Nem mesmo o esforço para regulamentar a atividade, com a chamada Lei do Descanso (12.619/2012), conseguiu mudar uma prática existente há mais de 60 anos. O portador da carta-frete ainda paga elevado ágio nas trocas que faz, de até 30% sobre o valor corrente do diesel, da alimentação e da hospedagem.

A lei que proíbe a carta-frete instituiu a sua versão eletrônica, voltada para estimular a formalização do setor e para combater a sonegação de impostos. Carlos Ari Sundfeld, professor da Fundação Getulio Vargas (FGV-SP), ressalta que a elevada informalidade do uso de papéis sem valor legal nas negociações agrava as condições de trabalho dos que dirigem o próprio caminhão sem qualquer direito trabalhista. “A vantagem de cobrar menos por não recolher tributos não compensa por causa da falta de confiança no serviço prestado”, acrescentou.

Para fechar o cerco, o Conselho Nacional de Política Fazendária (Confaz), órgão que reúne secretários estaduais de Fazenda e a União, estipulou, em agosto último, que todas as cargas transportadas recebam um registro eletrônico. O Conhecimento de Transporte Eletrônico (CT-e) visa combater desvios estimados em mais de R$ 70 bilhões ao ano — só não se aplica às companhias inscritas no Simples.

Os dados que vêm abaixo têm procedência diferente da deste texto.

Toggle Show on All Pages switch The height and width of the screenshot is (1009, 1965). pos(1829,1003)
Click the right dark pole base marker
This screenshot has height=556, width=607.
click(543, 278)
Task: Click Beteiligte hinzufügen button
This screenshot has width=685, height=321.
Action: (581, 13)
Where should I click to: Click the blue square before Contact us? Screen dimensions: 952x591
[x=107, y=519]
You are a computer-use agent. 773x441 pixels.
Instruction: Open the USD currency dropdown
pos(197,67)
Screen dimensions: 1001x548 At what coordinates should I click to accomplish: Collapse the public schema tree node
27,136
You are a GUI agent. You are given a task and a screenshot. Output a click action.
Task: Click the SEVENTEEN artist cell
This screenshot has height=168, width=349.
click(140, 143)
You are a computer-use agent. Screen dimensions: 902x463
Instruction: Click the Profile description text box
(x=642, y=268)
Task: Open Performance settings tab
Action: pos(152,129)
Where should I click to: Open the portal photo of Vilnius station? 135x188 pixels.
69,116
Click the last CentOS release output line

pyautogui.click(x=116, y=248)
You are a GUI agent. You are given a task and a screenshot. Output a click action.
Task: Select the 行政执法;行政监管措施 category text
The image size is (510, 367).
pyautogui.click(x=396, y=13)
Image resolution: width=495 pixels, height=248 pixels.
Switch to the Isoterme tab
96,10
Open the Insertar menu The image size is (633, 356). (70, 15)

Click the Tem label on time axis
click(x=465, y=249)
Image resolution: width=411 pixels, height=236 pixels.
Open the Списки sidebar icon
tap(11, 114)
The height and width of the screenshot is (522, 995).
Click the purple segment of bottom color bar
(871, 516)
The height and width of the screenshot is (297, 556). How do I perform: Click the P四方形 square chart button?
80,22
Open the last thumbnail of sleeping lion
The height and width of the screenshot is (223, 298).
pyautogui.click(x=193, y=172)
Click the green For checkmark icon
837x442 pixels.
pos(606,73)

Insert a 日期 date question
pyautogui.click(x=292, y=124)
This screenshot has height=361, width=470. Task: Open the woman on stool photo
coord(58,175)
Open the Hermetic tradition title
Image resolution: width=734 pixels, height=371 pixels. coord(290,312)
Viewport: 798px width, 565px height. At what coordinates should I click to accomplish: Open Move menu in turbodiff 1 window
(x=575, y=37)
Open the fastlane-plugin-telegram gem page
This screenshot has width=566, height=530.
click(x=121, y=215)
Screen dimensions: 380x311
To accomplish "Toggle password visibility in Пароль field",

Desde 2011, o governo determina que todos os fretes sejam cadastrados no Código Identificador de Operação de Transporte(Ciot), sistema que registra os custos e o tempo de transporte. “Quando o pagamento do frete é feito por cartão magnético, as informações sobre as cargas e o trajeto são enviadas na hora à Receita Federal, reduzindo drasticamente a sonegação e o caixa dois das empresas”, explicou Alfredo Peres, presidente da Associação dos Meios de Pagamento Eletrônico de Frete (Ampef).

Ele ressaltou que, como o autônomo não recebe o pagamento em dinheiro, não consegue comprovar renda, nem contribuir com a Previdência e tampouco ter acesso às linhas de crédito para trocar de veículos. A idade média da frota de caminhões no Brasil é de 20 anos, e os veículos antigos provocam graves acidentes e reduzem a produtividade.

 

Modernização

Preocupados com essa realidade, 10 associações privadas propuseram ao Ministério do Desenvolvimento, Indústria e Comércio Exterior (Mdic), no fim de novembro, um plano para modernizar a frota de transporte de cargas, substituindo 30 mil unidades ao longo de 10 anos. A ideia central está no incentivo para que o caminhoneiro negocie o veículo antigo e compre um modelo mais novo.

Os caminhões com mais de 30 anos de uso representam 7% da frota, cerca de 200 mil, e estão envolvidos em 25% dos acidentes graves. Mas para o caminhoneiro Eduardo Pimenta, 51, uma renovação de frota compulsória seria o “golpe mortal” para os autônomos. “Restaria a eles só venderem o caminhão velho e procurarem outra atividade”, resumiu.